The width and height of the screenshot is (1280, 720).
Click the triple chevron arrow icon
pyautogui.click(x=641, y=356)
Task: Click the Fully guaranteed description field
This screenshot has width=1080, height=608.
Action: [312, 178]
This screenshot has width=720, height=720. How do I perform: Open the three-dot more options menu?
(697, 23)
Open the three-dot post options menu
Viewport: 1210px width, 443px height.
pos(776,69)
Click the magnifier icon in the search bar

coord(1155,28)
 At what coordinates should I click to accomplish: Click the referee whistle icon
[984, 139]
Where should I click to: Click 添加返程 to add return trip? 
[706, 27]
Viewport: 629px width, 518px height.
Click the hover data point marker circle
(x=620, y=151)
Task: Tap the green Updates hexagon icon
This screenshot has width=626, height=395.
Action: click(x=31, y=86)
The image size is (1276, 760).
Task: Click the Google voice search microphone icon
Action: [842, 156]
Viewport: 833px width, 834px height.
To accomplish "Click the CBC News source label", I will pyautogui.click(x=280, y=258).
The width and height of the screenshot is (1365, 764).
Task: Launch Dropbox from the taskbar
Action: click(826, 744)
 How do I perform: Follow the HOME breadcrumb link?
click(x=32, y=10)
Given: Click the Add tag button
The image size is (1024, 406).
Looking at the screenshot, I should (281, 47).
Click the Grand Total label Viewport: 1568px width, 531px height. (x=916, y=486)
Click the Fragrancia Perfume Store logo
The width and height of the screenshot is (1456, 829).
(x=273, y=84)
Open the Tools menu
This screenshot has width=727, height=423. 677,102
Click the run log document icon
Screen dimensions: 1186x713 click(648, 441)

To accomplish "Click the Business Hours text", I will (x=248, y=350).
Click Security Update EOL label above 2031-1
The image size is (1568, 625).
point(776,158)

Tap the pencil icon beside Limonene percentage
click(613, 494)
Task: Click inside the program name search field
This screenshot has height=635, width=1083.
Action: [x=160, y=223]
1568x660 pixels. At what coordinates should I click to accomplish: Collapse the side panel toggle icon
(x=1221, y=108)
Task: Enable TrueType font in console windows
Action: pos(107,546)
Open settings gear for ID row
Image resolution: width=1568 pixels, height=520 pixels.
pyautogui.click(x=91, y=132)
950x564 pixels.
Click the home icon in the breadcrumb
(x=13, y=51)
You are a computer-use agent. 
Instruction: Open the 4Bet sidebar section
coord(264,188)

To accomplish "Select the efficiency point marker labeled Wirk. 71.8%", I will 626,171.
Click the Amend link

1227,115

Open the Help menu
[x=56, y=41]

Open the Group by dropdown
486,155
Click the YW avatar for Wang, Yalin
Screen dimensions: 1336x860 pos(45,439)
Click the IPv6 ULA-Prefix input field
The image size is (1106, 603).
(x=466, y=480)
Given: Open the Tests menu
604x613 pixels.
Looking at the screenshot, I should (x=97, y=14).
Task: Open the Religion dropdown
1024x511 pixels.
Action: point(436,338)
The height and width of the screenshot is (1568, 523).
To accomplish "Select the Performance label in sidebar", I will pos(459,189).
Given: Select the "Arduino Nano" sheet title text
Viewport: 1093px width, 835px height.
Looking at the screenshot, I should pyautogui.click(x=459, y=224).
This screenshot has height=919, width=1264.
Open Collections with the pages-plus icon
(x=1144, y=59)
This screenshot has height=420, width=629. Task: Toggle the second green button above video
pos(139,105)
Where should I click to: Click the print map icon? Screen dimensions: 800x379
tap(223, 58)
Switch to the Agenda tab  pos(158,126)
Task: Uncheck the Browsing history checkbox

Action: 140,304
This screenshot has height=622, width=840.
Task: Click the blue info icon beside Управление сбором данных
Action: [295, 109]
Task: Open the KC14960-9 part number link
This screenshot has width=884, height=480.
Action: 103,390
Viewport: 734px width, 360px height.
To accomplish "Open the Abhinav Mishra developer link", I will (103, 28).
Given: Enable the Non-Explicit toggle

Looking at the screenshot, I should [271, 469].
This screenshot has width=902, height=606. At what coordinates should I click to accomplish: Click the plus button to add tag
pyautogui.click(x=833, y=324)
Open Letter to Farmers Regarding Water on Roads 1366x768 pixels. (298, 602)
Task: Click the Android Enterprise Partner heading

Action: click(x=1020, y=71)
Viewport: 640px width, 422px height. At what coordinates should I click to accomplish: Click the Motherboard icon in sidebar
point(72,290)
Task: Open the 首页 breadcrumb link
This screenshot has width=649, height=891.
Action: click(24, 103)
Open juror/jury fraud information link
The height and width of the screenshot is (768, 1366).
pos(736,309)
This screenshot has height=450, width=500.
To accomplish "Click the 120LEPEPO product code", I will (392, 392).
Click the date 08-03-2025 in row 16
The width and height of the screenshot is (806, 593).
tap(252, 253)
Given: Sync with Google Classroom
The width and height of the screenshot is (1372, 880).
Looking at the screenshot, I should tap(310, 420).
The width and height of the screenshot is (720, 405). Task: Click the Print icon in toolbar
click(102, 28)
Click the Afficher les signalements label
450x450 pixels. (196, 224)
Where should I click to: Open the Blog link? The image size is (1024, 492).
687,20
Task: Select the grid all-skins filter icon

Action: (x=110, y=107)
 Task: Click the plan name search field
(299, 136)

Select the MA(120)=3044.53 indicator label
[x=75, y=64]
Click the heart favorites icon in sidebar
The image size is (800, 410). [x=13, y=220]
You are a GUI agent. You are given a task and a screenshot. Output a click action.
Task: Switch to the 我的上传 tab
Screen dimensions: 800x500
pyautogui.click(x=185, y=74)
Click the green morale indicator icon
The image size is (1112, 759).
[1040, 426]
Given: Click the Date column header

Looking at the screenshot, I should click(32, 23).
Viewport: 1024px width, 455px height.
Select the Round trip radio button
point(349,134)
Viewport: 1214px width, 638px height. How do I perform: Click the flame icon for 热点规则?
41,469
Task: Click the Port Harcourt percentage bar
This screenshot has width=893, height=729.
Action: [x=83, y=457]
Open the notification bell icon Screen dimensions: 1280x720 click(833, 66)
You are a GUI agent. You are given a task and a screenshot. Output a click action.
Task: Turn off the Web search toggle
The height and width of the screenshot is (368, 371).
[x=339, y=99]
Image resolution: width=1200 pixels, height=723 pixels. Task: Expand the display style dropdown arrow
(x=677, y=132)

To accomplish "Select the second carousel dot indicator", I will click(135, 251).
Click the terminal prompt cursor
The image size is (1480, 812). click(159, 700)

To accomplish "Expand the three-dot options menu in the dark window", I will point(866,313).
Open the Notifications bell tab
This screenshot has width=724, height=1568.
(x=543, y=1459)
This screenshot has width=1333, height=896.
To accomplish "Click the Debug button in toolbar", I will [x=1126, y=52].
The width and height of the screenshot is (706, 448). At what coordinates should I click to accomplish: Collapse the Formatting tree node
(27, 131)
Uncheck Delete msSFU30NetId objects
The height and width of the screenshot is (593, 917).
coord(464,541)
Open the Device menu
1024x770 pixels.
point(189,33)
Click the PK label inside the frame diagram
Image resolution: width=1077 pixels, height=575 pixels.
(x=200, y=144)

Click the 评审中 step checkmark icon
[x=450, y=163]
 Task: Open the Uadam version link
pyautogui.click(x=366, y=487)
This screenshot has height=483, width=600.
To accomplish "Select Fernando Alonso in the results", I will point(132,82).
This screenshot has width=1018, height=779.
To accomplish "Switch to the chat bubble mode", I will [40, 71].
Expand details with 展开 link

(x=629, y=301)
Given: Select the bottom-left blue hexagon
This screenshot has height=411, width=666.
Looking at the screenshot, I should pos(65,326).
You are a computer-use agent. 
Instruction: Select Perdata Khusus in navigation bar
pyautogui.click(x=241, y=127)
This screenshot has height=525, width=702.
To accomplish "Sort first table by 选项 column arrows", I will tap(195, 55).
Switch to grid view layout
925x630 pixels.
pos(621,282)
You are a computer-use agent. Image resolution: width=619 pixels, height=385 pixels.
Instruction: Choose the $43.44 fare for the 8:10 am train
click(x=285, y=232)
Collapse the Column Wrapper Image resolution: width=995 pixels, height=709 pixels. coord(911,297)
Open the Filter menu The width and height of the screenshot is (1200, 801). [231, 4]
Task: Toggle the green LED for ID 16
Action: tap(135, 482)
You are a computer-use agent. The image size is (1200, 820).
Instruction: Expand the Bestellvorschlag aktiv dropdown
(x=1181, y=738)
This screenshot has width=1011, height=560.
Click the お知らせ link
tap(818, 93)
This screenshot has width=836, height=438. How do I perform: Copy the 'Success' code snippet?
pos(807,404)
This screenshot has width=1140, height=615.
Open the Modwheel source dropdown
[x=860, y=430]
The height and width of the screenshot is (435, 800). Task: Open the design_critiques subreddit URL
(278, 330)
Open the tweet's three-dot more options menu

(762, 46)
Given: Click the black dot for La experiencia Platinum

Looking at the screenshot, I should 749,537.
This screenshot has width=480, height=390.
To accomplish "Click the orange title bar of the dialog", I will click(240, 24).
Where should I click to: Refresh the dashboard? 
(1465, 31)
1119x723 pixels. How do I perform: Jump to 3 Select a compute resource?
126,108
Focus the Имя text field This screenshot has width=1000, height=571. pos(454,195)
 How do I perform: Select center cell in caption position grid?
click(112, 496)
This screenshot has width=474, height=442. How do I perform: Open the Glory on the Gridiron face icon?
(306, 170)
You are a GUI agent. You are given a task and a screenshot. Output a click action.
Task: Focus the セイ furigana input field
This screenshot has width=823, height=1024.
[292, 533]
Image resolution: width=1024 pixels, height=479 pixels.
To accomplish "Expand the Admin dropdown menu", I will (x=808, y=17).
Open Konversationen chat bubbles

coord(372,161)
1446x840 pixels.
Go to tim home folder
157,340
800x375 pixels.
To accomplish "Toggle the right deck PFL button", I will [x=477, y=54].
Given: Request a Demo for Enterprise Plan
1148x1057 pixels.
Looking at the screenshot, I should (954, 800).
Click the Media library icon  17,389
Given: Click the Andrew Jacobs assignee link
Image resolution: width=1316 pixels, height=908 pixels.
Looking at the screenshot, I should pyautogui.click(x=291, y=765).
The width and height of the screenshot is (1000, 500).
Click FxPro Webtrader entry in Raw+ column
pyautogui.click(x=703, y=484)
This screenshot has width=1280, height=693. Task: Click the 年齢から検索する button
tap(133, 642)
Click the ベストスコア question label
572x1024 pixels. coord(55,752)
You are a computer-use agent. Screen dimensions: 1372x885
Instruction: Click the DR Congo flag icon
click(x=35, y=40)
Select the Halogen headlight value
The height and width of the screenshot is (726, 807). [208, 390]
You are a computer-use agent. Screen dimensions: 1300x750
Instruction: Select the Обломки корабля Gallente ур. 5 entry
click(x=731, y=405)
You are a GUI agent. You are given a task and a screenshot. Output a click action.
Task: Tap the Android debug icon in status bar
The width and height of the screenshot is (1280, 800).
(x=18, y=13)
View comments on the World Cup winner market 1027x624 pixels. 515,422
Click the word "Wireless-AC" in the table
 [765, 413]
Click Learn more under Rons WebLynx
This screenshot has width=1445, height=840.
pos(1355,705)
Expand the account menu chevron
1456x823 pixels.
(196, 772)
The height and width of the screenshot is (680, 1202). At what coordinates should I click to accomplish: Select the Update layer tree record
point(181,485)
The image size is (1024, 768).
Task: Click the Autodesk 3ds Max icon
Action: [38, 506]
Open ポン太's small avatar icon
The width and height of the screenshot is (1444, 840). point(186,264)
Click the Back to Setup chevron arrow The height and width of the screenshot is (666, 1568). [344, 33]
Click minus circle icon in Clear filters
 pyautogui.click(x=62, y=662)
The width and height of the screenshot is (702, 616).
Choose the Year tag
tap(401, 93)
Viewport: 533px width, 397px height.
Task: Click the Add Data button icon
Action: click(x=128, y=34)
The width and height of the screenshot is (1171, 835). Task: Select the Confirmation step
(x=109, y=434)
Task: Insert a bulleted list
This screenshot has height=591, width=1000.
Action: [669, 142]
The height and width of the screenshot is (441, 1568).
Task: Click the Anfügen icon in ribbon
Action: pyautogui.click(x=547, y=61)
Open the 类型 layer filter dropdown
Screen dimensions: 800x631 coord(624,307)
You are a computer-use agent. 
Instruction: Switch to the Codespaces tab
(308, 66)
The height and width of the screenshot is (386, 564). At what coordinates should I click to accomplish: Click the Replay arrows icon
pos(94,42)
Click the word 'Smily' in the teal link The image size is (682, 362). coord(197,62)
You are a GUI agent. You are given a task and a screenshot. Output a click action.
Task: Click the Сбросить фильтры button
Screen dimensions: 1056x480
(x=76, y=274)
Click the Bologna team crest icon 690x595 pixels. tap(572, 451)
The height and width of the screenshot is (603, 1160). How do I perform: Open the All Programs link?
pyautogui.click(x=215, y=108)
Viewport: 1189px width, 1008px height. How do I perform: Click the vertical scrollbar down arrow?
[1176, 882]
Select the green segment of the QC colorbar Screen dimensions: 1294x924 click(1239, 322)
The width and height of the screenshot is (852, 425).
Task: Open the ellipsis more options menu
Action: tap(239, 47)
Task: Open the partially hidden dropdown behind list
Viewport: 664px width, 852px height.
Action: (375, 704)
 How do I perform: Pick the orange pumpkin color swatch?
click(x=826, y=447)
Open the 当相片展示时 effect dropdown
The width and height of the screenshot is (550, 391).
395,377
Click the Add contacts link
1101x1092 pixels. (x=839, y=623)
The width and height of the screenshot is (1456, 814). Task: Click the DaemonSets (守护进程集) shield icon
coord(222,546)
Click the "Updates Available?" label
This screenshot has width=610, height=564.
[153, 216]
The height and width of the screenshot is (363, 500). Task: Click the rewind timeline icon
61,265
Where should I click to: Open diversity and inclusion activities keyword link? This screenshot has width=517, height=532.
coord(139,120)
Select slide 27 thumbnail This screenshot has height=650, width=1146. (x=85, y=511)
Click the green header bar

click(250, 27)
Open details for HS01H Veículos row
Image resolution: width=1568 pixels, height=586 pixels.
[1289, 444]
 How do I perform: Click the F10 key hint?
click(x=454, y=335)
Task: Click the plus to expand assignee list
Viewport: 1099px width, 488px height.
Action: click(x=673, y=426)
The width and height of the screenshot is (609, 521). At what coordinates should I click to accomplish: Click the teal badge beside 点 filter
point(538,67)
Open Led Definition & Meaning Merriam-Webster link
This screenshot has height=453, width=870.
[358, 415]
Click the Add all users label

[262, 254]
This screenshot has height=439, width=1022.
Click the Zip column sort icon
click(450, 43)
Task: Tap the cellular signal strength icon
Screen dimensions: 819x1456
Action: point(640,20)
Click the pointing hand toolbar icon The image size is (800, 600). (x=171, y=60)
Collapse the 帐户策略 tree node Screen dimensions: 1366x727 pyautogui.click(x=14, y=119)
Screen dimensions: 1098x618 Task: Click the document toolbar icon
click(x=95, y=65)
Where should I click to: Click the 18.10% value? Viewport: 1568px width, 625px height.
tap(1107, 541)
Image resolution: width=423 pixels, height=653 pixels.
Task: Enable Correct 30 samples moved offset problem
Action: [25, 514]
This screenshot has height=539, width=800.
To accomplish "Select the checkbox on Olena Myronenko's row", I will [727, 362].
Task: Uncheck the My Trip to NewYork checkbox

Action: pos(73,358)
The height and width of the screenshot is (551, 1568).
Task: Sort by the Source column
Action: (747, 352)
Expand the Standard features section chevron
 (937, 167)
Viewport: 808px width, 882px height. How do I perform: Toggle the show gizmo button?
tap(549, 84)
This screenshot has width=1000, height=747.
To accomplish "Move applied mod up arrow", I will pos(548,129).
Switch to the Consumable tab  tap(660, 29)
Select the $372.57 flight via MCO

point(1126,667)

==========

**Exercise description**:
All lines carrying the word "inside" must be copied from the data above.

**Answer section**:
Task: Click inside the program name search field
Click the PK label inside the frame diagram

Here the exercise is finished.